Not That Sane. V Lakshman. Every Wednesday.

Exploding mistakes (June 3, '98)

A friend of mine recently returned from India. I asked him about the war hysteria that had been whipped up by the recent nuclear tests. "What war hysteria?", he wondered, "from the first day, newspapers and the opposition have been accusing the government of being blind to foreign affairs." I mentioned to him that the American media had reported that Indians celebrated in the streets after the nuclear tests. Apparently, it was just a political rally, organized by the ruling BJP party, that got translated into street celebrations.

With that background, it is interesting to see media pundits describe a sense of reality seeping back into Indian debate, point to the stock market swoon immediately after the announcement and concentrate on the one part of the story they have gotten right -- the strange failure of the CIA to notice the preparations for the test.

The blindness to Indian public policy is not confined to the CIA. Inspite of the fact that many of the news organizations have English versions of their newspapers and magazines, inspite of the fact that a simple perusal of these could have indicated the mood of the country, the media got things completely wrong.

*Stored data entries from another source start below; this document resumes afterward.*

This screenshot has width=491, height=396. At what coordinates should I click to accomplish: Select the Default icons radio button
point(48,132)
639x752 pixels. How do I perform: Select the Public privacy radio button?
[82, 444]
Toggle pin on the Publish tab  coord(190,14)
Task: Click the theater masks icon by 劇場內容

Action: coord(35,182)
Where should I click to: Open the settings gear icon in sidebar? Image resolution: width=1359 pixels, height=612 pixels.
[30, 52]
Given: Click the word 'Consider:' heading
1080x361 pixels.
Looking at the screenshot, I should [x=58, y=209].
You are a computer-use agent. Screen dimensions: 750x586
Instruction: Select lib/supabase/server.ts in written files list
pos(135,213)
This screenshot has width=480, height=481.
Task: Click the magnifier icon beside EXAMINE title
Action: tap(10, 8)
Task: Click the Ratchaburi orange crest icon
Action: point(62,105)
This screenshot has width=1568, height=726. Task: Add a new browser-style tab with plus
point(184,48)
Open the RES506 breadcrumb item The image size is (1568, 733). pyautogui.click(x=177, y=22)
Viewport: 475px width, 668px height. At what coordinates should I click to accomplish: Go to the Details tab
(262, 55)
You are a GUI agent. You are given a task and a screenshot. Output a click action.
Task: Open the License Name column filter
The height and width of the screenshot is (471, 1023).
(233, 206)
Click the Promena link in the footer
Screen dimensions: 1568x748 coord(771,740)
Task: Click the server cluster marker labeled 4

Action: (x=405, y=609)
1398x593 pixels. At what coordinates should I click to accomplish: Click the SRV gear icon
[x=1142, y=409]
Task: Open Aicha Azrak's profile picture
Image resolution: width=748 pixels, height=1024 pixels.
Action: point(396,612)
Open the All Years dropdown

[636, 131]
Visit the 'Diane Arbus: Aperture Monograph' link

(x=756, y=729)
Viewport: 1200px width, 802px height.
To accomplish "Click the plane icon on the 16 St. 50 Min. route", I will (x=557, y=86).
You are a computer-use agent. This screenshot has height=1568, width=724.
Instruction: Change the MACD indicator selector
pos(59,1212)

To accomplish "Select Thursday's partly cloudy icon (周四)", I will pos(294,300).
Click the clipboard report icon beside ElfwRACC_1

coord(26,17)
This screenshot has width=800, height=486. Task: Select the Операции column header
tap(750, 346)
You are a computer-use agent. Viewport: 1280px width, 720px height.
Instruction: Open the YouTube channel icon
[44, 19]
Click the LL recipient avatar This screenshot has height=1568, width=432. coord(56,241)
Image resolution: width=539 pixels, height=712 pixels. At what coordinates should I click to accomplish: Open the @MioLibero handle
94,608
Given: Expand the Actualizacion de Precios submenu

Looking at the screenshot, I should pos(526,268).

Incidentally, that is not limited to stories about a far-away country. For all its freedom, American media organizations are like lemmings in reporting identical viewpoints. In any given week, news articles will alternate between saying that Social Security is dying and saying that the doomsayers are exaggerating. The funny thing is that most articles in a given week will hold to the same position. The problem is that of size; big news organizations distribute the news and effectively control the news because the slant is done by relatively few people. So, if one person reports that Indians celebrated in the streets, the media will pick it up and broadcast it as fact. A mistake in perception by one reporter is enough to bias all reportage of an event.